Fabian sourit amèrement.

« Qui dit, s’écria-t-il, au pâtre où est la tanière du jaguar qui dévore ses troupeaux ?

« Qui dit au vaquero où s’est réfugié le cheval qu’il poursuit ?

« À l’Indien, l’ennemi qu’il cherche ?

« Au chercheur d’or, le métal que Dieu cache ?

« La surface du lac seule ne garde pas la trace de l’oiseau qui vole au-dessus de ses eaux et du nuage qui s’y reflète ; mais les terres, les herbes, la mousse, tout garde pour nos yeux, à nous, fils du désert, l’empreinte du jaguar, du cheval, de l’Indien ; ne le savez-vous pas comme moi ?

– Je n’ai pas tué Arellanos, répéta l’assassin.

– Vous l’avez tué ! vous l’avez égorgé près du foyer commun, vous avez jeté son corps à la rivière ; le sol m’a tout dit, depuis le défaut du cheval qui vous portait, jusqu’à la blessure à la jambe que vous avez reçue dans la lutte.

– Grâce ! seigneur don Tiburcio, s’écria Cuchillo, accablé par la révélation subite de ces faits dont Dieu seul avait été témoin.

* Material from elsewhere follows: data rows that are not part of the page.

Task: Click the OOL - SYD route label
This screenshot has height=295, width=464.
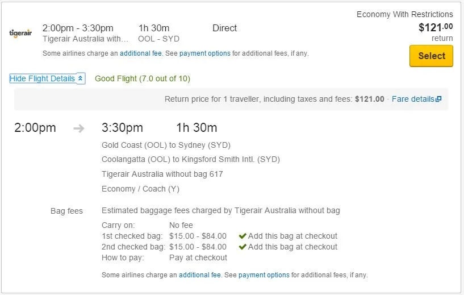Action: tap(158, 39)
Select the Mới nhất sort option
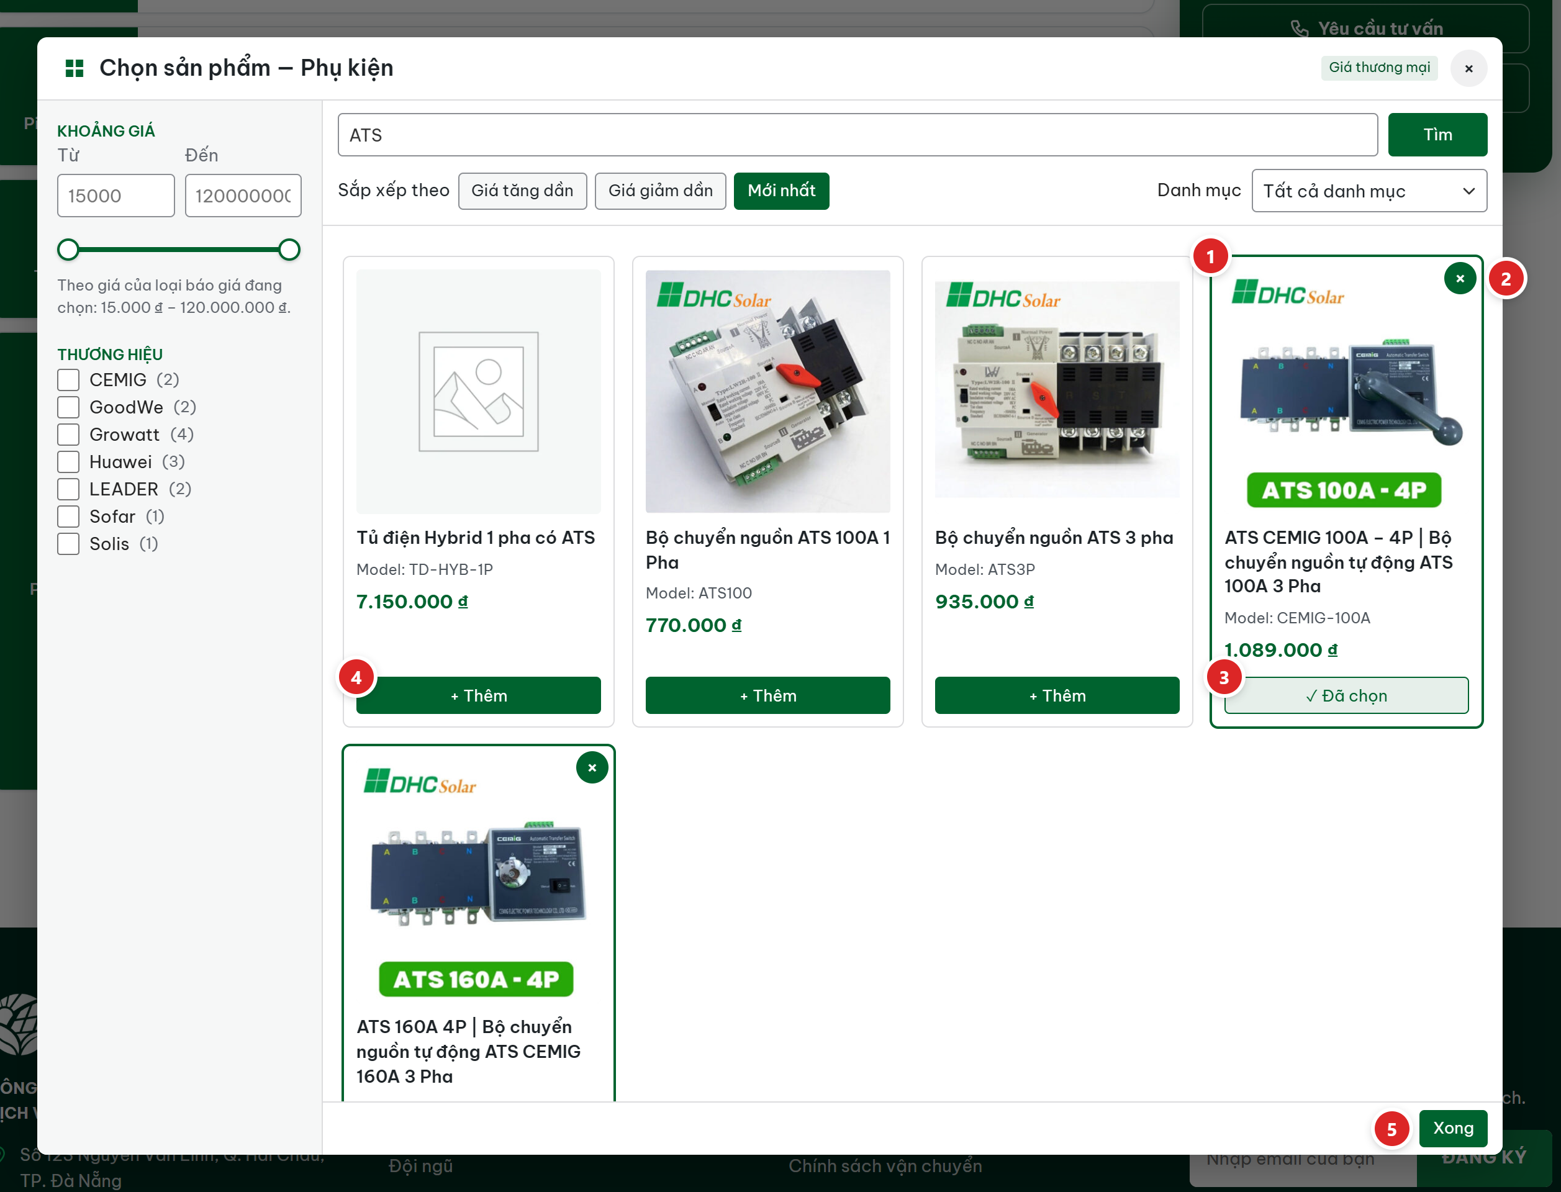The height and width of the screenshot is (1192, 1561). [781, 191]
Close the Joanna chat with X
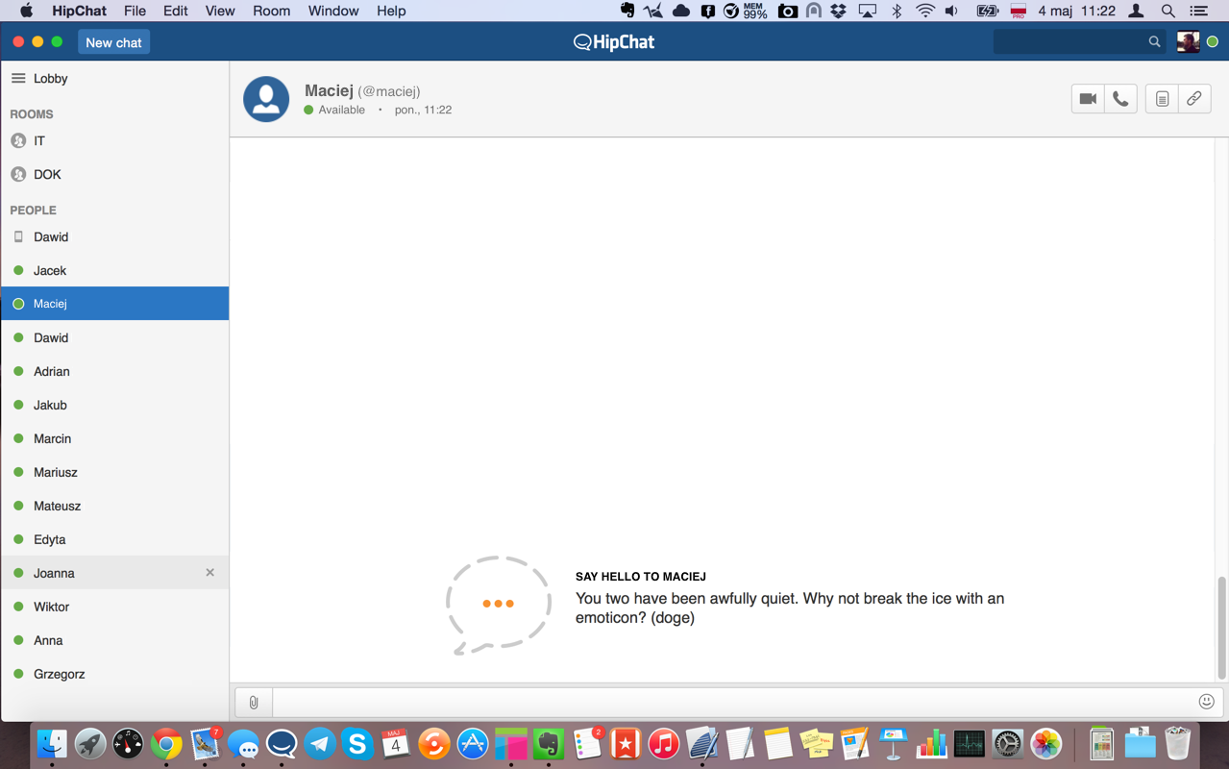 [x=209, y=573]
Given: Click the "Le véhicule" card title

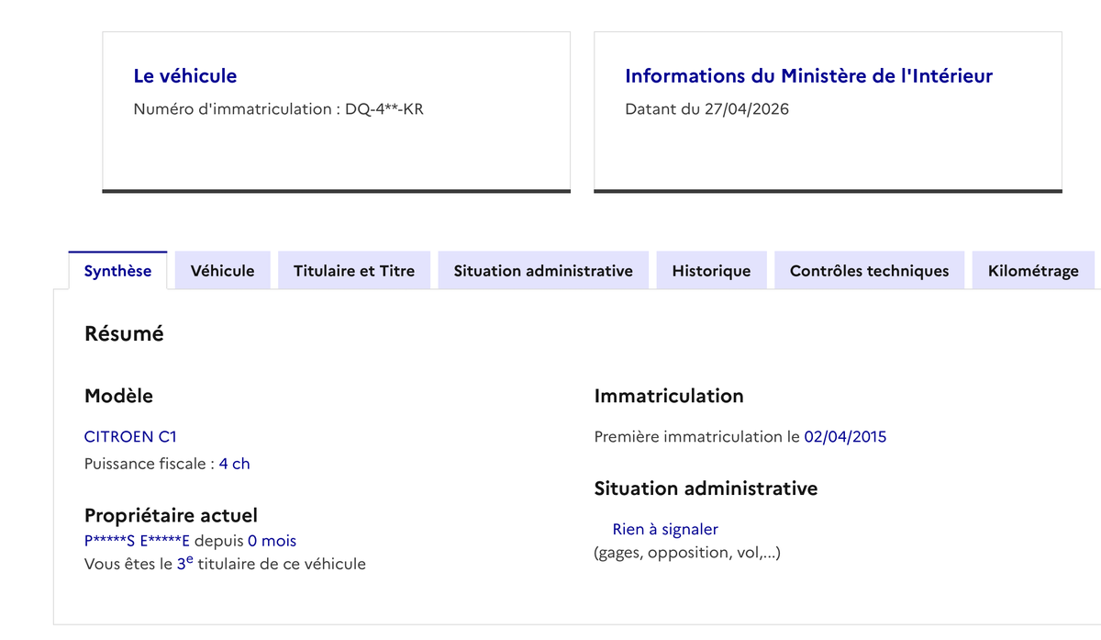Looking at the screenshot, I should [185, 76].
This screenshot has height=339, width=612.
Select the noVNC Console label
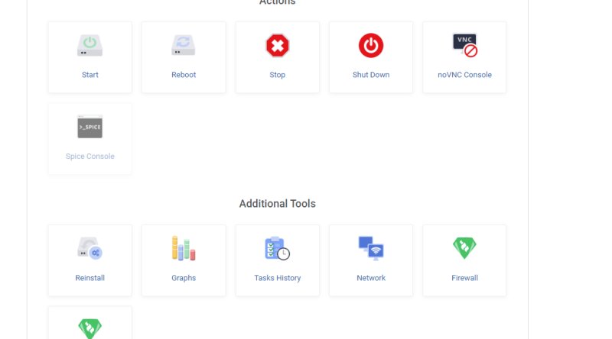point(464,75)
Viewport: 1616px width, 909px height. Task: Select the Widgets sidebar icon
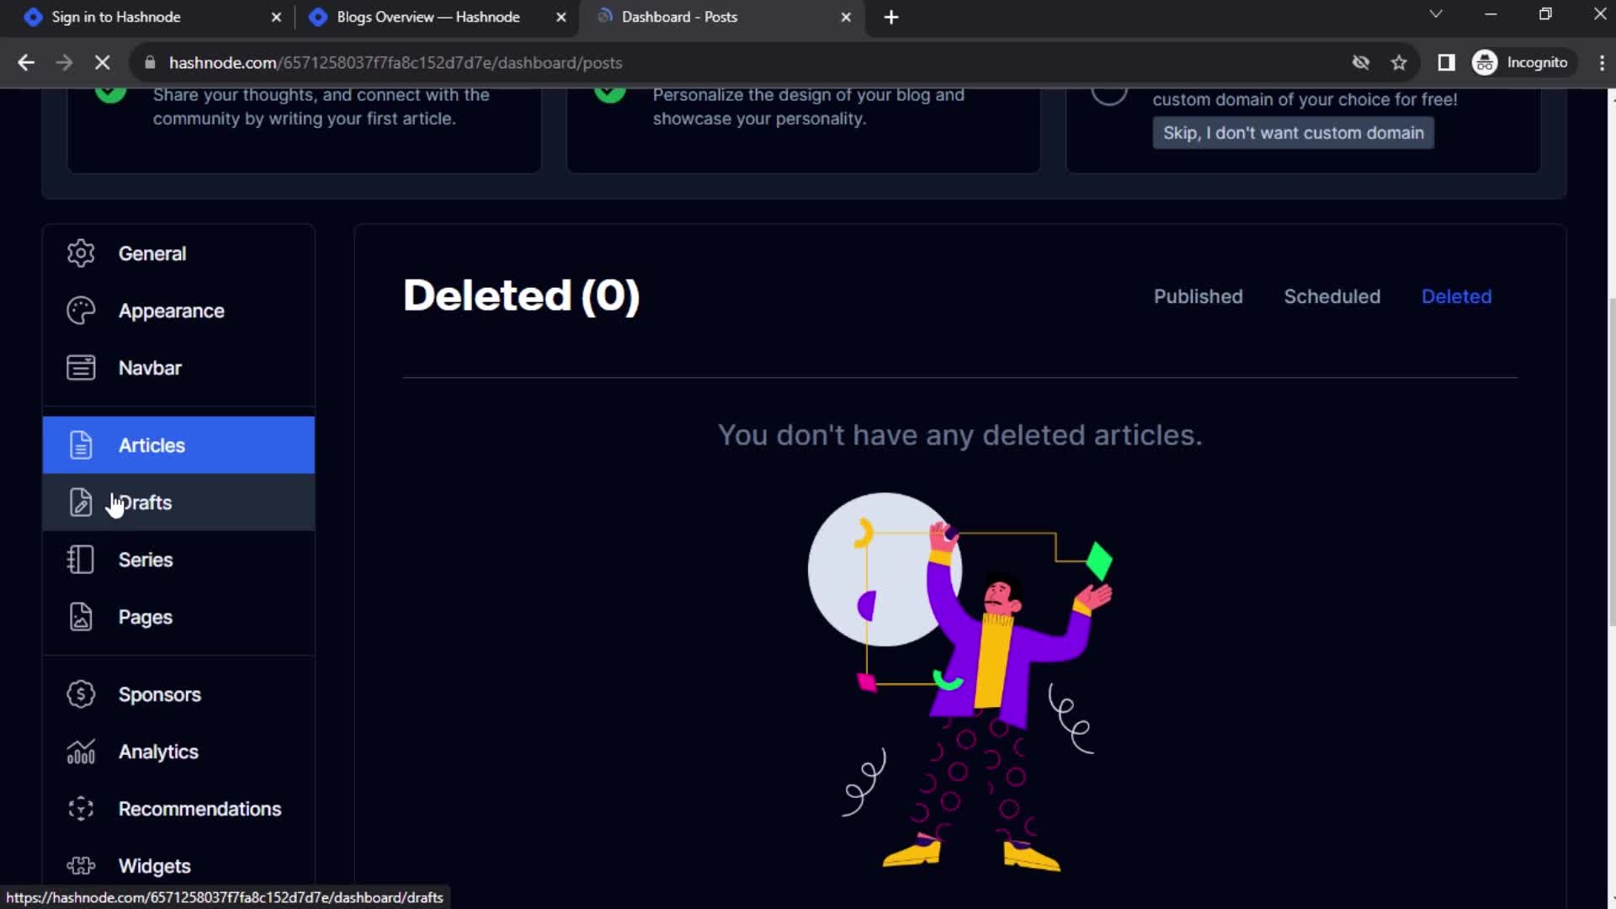pos(80,866)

Prenez tout l’or que vous m’avez donné, mais laissez-moi la vie, et, pour vous en remercier, je tuerai tous vos ennemis, je tuerai partout et toujours sur un signe de vous… pour rien… même mon père, si vous l’ordonnez ; mais, au nom du Dieu tout-puissant dont le soleil nous éclaire, laissez-moi la vie, laissez-moi la vie ! reprit-il en se traînant aux genoux de Fabian.

– Arellanos vous demandait grâce aussi ; l’avez-vous écouté ? dit Fabian en se détournant.